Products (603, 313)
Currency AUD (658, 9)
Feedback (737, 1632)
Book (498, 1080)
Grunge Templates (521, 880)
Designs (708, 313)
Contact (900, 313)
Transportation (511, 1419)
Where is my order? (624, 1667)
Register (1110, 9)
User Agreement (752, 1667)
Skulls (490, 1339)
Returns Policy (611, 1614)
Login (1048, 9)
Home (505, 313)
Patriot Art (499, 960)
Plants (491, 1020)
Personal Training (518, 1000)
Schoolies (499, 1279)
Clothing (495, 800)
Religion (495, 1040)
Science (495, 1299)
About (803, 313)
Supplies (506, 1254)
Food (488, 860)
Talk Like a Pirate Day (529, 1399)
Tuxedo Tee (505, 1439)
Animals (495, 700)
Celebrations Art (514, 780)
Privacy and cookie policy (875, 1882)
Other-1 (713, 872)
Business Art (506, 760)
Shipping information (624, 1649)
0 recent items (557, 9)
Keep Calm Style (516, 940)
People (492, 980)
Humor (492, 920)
--
> _Task prompt_: Every line above from the line with "Home (505, 313)" to the line with "Food (488, 860)", inclusive, must be returned exactly; no other line belongs in the reply.

> _Task response_:
Home (505, 313)
Patriot Art (499, 960)
Plants (491, 1020)
Personal Training (518, 1000)
Schoolies (499, 1279)
Clothing (495, 800)
Religion (495, 1040)
Science (495, 1299)
About (803, 313)
Supplies (506, 1254)
Food (488, 860)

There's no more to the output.